今年の10月には、「ハリーポッターと賢者の石」出版20周年を記念して、「Harry Potter: A History of Magic」と題した展示イベントが始まるそうです。資料を探す用事がなくても、気軽に入館出来ますよ。

建物に入ると、“The King’s Library Tower” が訪問客を迎えてくれます。18世紀半ばから19世紀始めに君臨した国王ジョージ3世によって集められた本が、床から天井までぎっしりと積まれている光景は、まさに圧巻です!

このコレクションは15世紀中頃から19世紀初頭にかけてイギリス、ヨーロッパ、北米で印刷された65,000冊の本と19,000のパンフレットから成るそうです。大英図書館には多くの貴重な資料が所蔵されており、“The Sir John Ritblat Treasures Gallery”には、なんとマグナ・カルタやレオナルド・ダ・ヴィンチのノート、ビートルズの手書きの歌詞などが展示されています。

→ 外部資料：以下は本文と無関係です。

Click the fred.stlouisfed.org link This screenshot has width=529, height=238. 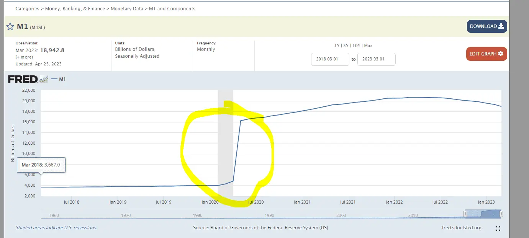click(x=461, y=228)
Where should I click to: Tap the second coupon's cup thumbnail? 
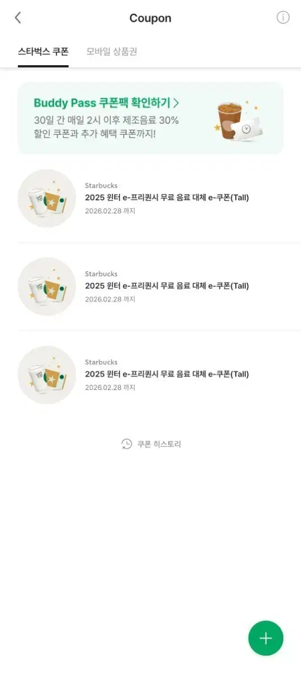pos(47,286)
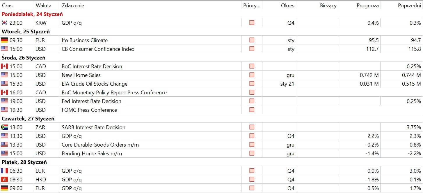
Task: Open the Core Durable Goods Orders m/m event
Action: (x=100, y=145)
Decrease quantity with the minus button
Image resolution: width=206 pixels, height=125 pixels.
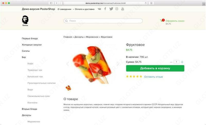(x=171, y=62)
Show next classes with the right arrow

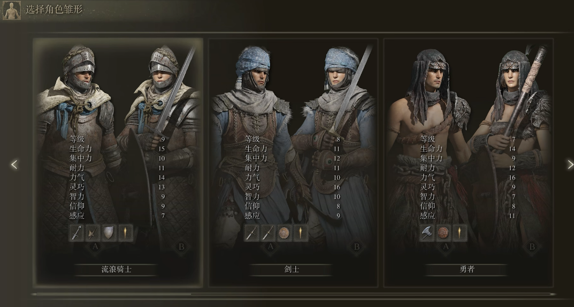tap(570, 165)
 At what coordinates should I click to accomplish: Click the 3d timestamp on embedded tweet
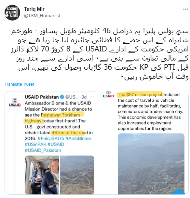84,97
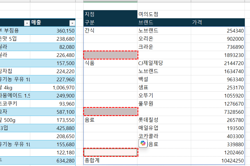The image size is (250, 166).
Task: Click the 오뚜기 brand cell
Action: tap(164, 96)
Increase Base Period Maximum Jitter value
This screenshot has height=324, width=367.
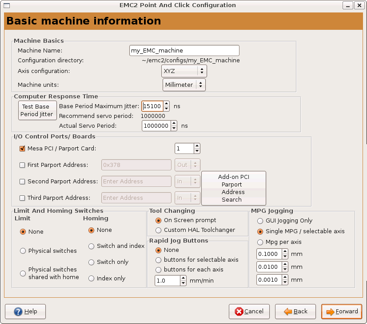point(166,104)
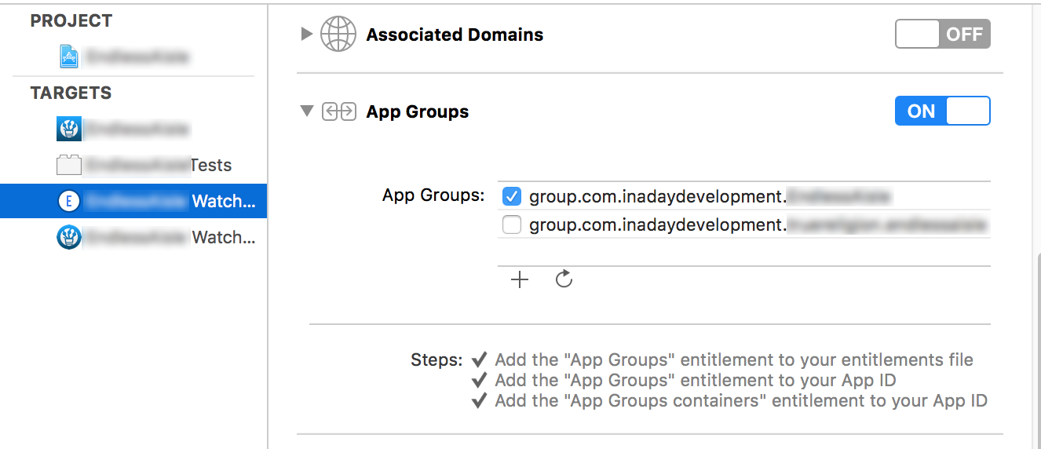Expand the Associated Domains section
The height and width of the screenshot is (449, 1041).
[307, 35]
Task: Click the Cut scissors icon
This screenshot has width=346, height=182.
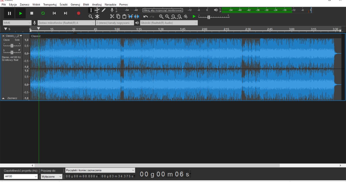Action: pyautogui.click(x=112, y=16)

館内のレストランでは、イギリスらしい食事を楽しむことができます。日本とは異なり、イギリスではメイン料理に付け合わせが添えてあるとは限りません。サイドディッシュを2種類選択できるセットメニューを注文すると、ご覧のようにメインとなるキノコのパイの横にたくさん野菜を盛ってもらえました。
右上のケーキは、イギリス伝統のキャロット・ケーキ。ほろほろと崩れるスポンジの食感やスパイスが効いた独特の風味が癖になります!
さて、肝心のReading Room(読書室)へ入るためには、事前にReader Passの登録が必要となり、荷物の持込み制限や検査が行われるなど、かなり厳重に文献が保護されています。その分、とても神聖な気持ちでイギリスの歴史を語る資料を直接手に取れる喜びを感じることができます。
館内の椅子に座り、黙々と読書や勉強に励む研究者や学生の姿にも励まされました。日本にもあったらいいのに、としばしば思った場所の一つです。